=== Work order ===
An exact reproduction of the listing is wanted, with the pictures dropped.

Source records START

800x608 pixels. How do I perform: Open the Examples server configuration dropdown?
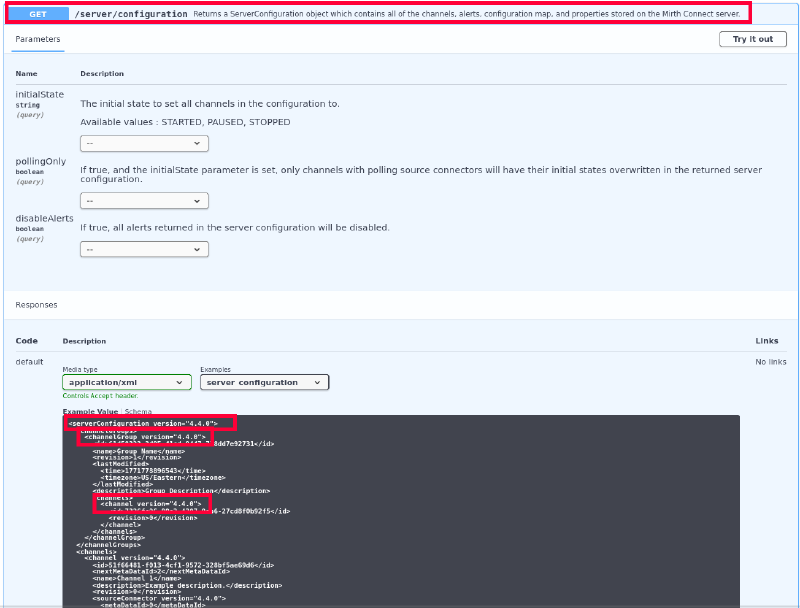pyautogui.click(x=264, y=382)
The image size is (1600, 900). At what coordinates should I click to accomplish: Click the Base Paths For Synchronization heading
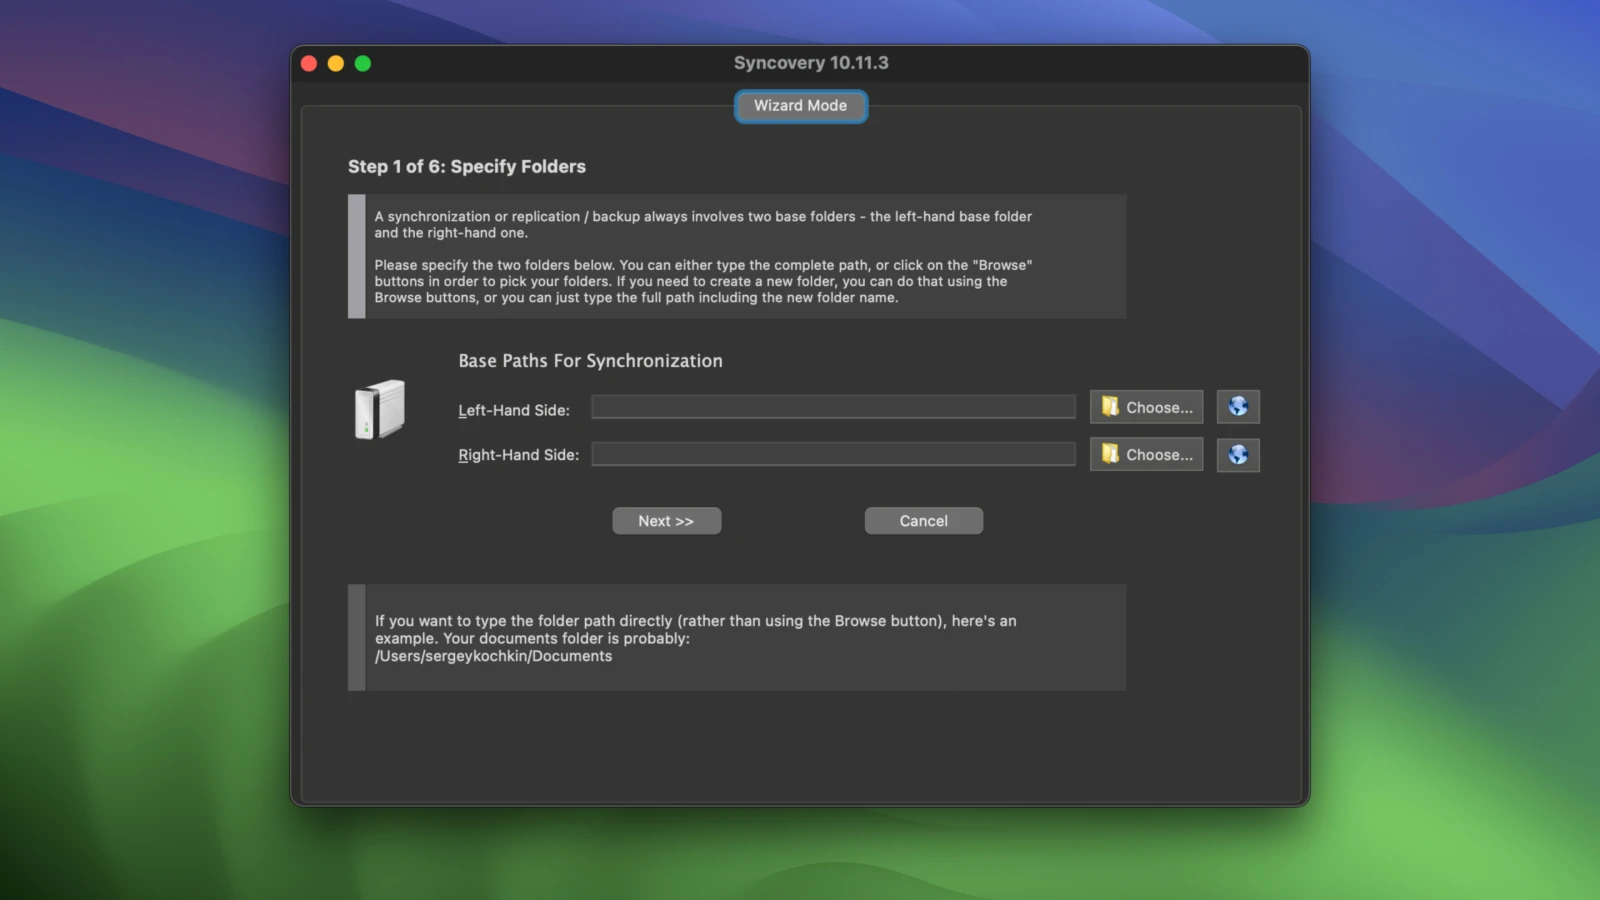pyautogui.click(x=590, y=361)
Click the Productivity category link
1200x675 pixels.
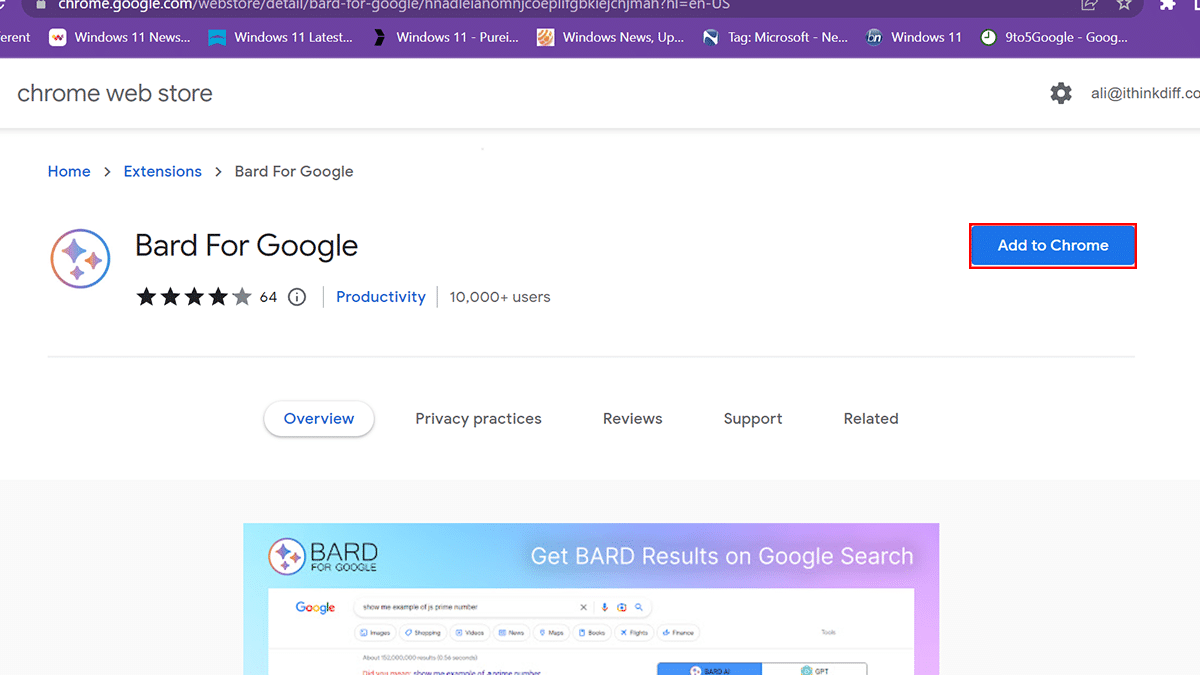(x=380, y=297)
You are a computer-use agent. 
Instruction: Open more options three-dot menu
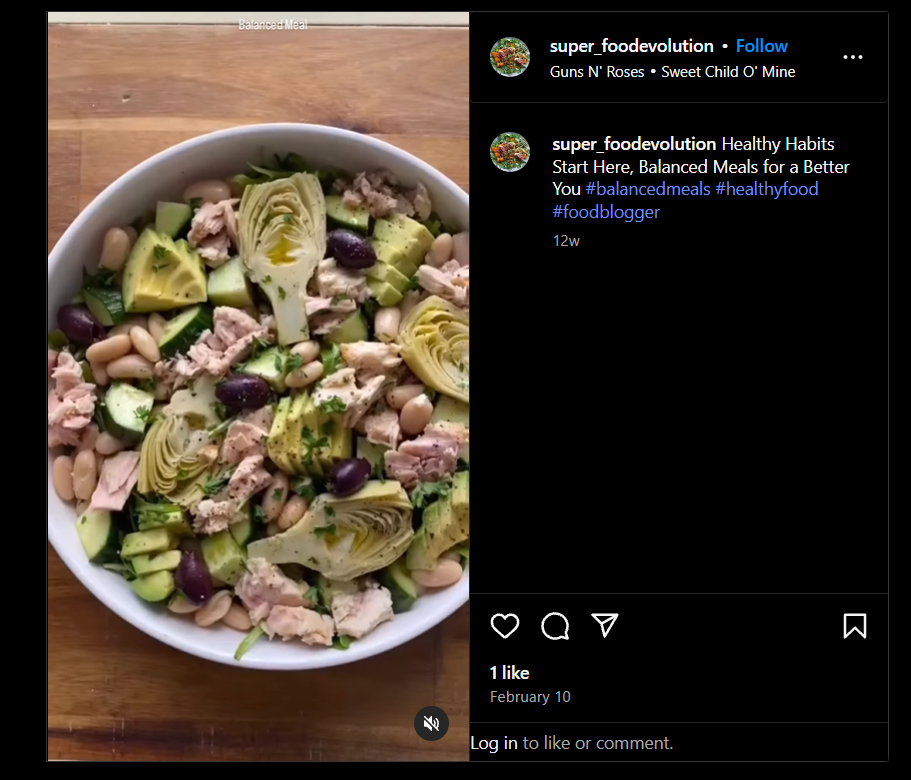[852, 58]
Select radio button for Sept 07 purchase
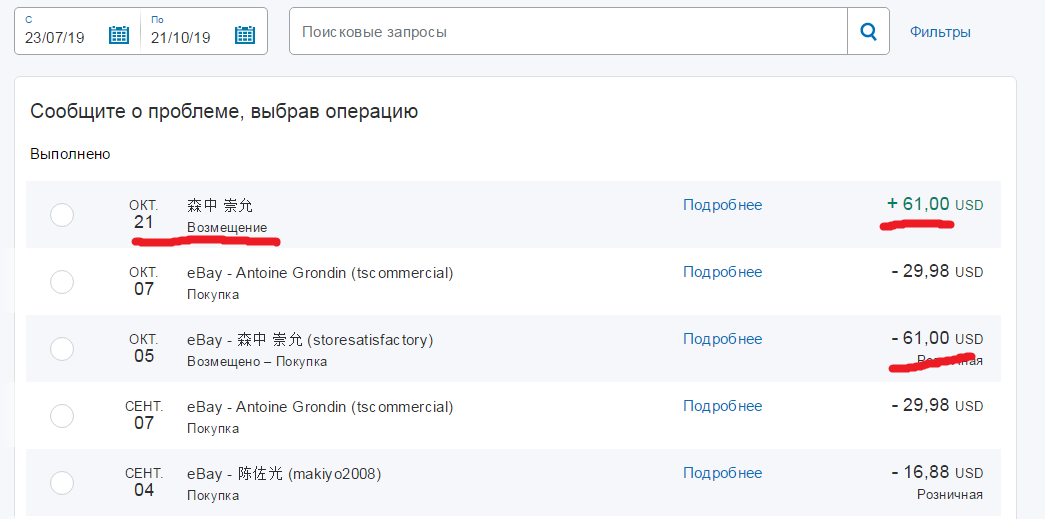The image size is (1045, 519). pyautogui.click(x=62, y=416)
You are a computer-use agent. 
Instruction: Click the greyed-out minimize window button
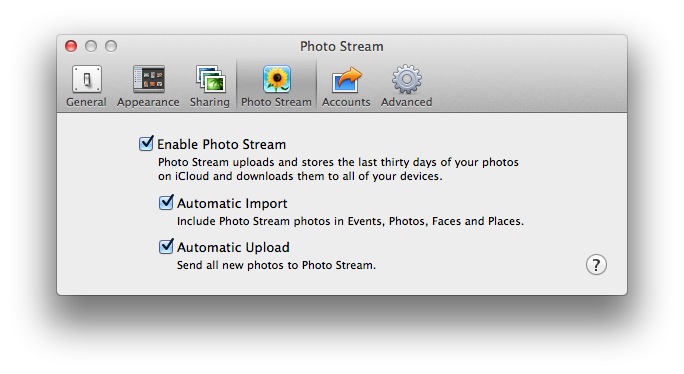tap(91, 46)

Source records END

=== Answer to the exercise ===
800x608 pixels. How do I perform: Open the Examples server configuration dropdown?
pyautogui.click(x=264, y=382)
The image size is (1600, 900). At what coordinates should I click to accomplish: Click the Base Paths For Synchronization heading
pyautogui.click(x=590, y=361)
Click the Productivity category link
1200x675 pixels.
(x=380, y=297)
You are a computer-use agent. 
Instruction: Open more options three-dot menu
[852, 58]
Select radio button for Sept 07 purchase
The image size is (1045, 519). pyautogui.click(x=62, y=416)
You are a computer-use agent. 
Instruction: Click the greyed-out minimize window button
tap(91, 46)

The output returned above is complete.